* _TEXT SHOWN_:

%%

In 2021, fewer than 1,000 people were charged for marijuana trafficking – 996 cases, to be exact. Of the total drug-related cases sent through the federal courts in 2021, that number accounts for only 5.7%.

What this shows is a nationwide trend that we’ve seen over the last decade, as more and more states jump on the legalization bandwagon. And as legalization continues to occur, even if it’s not yet there at the federal level, it shows that not only is legalized recreational-use cannabis is gaining widespread acceptance across the country, but also that federal prosecutors have found other cases to be of greater priority than those involved cannabis.

Federal Cases Across the Last Decade

In 2012, when Colorado and Washington legalized recreationaluse cannabis, the number of marijuana trafficking prosecutions at the federal level was 7,000. 

However, from the moment voters in those two states passed legalization initiatives, the number of trafficking cases involving marijuana began to decline. Let’s take a look at the numbers.

  • 2013: > 5,000 cases
  • 2014: 3,973 cases
  • 2015: ~ 3,500 cases
  • 2016: ~ 3,500 cases
  • 2017: ~ 2,800 cases
  • 2018: 2,190 cases
  • 2019: ~ 1,900 cases
  • 2020: 1,118 cases
  • 2021: 996 cases

When looking at the numbers like this, it is pretty easy to see that as more states pass legalization measures, the number of marijuana trafficking cases prosecuted at the federal level will only continue to decline. 

NORML On The Decline Of Marijuana Prosecutions

Paul Armentano, the Deputy Director of NORML, urged federal lawmakers to continue to push for federal legalization in a statement he made, according to Forbes, “Although Congress has failed to amend federal cannabis laws, clearly the attitudes and priorities of federal prosecutors have shifted in the era of state-level marijuana legalization. Now it’s time for federal lawmakers to codify these changes in priorities by descheduling marijuana.”

%%

* _EXTRACTED MATERIAL_:
%%

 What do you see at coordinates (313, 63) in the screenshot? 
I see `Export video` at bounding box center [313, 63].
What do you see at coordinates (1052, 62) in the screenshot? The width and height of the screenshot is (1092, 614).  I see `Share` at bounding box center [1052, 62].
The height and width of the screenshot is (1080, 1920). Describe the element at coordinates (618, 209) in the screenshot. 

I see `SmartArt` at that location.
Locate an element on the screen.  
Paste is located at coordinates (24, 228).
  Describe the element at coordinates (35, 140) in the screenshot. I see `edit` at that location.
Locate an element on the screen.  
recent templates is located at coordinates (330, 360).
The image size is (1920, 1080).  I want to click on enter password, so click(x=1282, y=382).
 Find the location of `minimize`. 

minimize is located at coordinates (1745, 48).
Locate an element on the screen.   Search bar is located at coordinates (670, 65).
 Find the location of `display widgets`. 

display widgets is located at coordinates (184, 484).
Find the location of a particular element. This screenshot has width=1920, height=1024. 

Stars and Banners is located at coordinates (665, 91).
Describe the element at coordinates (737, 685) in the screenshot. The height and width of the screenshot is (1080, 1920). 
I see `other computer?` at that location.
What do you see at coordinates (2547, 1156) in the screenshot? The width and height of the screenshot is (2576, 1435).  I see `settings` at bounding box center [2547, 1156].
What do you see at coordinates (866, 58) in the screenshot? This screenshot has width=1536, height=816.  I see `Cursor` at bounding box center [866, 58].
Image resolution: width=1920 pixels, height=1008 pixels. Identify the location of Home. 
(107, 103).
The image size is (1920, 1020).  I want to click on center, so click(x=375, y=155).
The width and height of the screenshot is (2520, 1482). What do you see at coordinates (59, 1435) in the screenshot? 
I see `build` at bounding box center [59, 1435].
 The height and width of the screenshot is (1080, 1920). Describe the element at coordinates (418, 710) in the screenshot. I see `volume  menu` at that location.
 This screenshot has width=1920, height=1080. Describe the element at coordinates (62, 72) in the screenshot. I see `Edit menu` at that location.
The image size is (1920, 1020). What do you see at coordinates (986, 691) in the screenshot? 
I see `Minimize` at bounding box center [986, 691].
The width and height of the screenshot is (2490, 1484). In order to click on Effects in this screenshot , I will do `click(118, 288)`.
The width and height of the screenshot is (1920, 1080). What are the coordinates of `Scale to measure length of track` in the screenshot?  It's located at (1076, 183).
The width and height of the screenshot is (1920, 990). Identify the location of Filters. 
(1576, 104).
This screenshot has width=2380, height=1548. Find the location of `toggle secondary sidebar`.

%%

* _TASKS TO CARRY OUT_:
A. According to the text on federal marijuana prosecutions, how many marijuana trafficking cases were there in 2014?
B. Write the next part of the text on federal marijuana prosecutions, picking up after its final sentence.
The material that comes after the text on federal marijuana prosecutions is separate from it.

* _THE RESULTS_:
A. 3,973 cases.

B.
In an article published by Marijuana Moment, NORML’s Political Director, Morgan Fox, echoed the statement made by Armentano, “Despite this downward trend in federal marijuana prosecutions, America’s outdated federal laws are still having a significant and unnecessary impact on real people’s lives. Congress has the opportunity to change that. We urge House Speaker Nancy Pelosi to hold a floor vote on the Marijuana Opportunity, Reinvestment, and Expunge Act immediately and sincerely hope that Senate Majority Leader Chuck Schumer sticks to his planned April introduction of the Cannabis Administration and Opportunity Act.”

The Marijuana Opportunity, Reinvestment, and Expunge Act, also called the MORE Act, is legislation that would “correct the historical injustices of failed drug policies that have disproportionately impacted communities of color and low-income communities.

[Related Reading: The MORE Act Needs More Work]

Though it seems that, as of now, federal legalization of cannabis isn’t yet on the horizon, the fact that there have been consistent, steady declines in federal prosecutions of marijuana trafficking cases shows clearly that there’s been a massive shift in the way the nation views weed.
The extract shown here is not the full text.